(Pixel coordinate grounding data)
·····

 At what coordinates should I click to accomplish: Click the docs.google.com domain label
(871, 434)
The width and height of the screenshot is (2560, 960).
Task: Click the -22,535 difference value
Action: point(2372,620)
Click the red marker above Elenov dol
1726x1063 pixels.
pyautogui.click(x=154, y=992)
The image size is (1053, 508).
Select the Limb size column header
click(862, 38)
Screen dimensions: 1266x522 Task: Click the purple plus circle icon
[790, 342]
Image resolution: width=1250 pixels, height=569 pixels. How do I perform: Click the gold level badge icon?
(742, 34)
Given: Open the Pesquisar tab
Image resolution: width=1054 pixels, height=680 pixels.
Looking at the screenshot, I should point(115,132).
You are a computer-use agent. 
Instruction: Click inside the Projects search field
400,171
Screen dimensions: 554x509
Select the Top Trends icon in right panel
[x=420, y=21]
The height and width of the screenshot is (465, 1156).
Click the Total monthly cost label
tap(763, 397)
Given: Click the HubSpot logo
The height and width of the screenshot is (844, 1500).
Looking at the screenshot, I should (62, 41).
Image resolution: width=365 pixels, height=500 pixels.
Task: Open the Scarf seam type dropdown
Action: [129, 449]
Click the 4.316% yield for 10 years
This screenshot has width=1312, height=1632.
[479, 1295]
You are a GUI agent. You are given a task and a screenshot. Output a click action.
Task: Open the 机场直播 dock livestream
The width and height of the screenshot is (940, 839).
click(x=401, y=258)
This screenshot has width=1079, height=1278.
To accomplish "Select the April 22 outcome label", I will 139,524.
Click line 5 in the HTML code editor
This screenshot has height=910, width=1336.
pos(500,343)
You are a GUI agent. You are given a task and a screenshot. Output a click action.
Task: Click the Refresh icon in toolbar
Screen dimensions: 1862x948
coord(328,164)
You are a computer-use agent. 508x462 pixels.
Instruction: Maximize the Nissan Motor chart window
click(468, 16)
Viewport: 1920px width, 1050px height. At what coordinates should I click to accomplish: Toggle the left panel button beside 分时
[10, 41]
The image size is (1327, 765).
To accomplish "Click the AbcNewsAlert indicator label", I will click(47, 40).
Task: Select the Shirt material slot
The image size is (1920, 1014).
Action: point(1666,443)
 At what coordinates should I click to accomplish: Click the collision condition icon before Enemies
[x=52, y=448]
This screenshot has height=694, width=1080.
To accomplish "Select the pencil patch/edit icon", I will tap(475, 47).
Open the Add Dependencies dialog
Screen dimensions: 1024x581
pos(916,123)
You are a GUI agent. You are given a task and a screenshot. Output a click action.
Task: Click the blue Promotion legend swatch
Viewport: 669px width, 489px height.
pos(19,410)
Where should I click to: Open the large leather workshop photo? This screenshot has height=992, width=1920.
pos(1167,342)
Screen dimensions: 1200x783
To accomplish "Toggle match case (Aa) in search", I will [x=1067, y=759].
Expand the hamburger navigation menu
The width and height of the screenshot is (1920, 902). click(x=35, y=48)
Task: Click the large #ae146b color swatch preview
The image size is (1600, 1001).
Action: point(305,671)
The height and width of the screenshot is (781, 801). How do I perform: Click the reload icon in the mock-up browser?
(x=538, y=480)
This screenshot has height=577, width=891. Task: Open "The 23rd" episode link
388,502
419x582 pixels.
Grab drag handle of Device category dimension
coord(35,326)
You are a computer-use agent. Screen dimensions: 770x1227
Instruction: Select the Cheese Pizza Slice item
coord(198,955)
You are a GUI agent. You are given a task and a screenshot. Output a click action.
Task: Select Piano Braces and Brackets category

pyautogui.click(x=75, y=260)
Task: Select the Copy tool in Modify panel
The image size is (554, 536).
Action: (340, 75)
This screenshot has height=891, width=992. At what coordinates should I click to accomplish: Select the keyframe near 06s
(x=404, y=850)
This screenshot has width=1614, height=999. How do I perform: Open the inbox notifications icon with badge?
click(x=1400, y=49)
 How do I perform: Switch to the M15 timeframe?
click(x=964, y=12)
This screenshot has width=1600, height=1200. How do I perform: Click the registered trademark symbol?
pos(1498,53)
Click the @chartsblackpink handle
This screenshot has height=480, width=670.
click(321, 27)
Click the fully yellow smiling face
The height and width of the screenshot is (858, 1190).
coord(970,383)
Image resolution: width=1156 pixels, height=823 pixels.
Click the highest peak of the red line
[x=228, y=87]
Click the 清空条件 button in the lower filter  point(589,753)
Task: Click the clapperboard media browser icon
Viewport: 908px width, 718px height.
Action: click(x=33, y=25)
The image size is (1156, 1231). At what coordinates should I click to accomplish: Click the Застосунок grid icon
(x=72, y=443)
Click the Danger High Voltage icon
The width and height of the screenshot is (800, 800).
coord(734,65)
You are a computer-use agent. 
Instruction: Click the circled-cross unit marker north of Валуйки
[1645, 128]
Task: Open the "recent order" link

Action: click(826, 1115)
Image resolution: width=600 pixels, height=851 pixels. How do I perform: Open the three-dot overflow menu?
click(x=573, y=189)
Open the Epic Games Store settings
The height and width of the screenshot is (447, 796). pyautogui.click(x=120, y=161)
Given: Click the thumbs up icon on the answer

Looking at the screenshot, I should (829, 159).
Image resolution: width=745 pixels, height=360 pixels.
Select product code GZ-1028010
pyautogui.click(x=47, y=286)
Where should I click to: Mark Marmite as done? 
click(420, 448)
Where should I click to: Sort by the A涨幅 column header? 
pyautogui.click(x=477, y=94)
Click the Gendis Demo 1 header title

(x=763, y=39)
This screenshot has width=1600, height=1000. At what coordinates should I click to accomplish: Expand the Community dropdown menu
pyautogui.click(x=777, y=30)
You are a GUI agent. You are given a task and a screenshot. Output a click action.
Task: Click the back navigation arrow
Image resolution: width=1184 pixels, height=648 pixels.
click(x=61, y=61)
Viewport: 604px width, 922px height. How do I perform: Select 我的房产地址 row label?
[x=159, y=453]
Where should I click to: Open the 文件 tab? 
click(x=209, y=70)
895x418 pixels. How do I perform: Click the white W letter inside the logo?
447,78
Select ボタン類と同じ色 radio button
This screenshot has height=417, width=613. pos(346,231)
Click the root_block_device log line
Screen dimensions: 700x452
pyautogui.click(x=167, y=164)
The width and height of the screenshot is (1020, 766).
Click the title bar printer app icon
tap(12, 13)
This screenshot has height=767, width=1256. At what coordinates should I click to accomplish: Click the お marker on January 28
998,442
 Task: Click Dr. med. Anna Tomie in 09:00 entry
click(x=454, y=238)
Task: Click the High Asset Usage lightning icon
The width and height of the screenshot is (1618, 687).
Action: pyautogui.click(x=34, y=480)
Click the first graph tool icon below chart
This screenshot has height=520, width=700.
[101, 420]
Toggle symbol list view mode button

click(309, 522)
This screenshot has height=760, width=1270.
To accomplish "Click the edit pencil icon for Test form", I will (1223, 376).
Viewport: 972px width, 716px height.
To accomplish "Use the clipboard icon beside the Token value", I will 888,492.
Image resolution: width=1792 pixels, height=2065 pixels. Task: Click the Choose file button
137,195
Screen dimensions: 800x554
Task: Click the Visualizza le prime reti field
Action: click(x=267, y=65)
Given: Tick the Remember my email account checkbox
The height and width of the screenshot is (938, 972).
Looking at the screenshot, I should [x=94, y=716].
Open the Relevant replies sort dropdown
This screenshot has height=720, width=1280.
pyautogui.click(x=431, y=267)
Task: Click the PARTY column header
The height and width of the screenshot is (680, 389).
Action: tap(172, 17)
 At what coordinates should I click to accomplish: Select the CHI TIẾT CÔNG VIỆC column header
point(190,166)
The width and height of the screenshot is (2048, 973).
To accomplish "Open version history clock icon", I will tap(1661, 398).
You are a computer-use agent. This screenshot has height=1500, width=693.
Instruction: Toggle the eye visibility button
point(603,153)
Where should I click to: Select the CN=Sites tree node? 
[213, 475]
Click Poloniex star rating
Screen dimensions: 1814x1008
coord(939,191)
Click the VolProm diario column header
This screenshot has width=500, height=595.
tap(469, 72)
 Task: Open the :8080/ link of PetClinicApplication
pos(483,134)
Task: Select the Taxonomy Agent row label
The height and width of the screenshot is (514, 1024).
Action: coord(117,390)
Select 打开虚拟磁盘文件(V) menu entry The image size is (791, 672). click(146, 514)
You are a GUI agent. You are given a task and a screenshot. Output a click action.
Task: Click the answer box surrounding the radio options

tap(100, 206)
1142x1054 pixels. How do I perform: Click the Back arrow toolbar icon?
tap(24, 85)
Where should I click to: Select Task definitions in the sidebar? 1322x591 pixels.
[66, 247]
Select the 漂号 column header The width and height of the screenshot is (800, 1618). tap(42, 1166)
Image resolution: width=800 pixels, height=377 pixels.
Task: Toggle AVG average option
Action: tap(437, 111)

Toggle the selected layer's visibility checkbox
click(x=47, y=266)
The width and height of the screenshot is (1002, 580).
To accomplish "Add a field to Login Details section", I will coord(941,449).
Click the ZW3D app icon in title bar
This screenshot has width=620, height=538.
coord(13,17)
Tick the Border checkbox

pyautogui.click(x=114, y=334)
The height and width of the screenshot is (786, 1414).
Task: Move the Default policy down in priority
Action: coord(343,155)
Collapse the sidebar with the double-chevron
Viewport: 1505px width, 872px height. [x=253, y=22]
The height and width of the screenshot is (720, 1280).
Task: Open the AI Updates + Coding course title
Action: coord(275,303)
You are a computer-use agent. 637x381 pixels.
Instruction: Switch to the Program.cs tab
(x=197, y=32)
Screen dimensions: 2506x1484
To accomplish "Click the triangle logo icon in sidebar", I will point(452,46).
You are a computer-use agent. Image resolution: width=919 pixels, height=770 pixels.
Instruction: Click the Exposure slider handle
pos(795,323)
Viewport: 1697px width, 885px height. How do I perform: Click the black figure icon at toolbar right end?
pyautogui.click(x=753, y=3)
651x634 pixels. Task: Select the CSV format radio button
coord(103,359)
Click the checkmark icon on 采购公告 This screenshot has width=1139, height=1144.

·····

Exercise aim
Scan the data above and copy each line containing the word "swatch".

Reply
Task: Click the blue Promotion legend swatch
Task: Click the large #ae146b color swatch preview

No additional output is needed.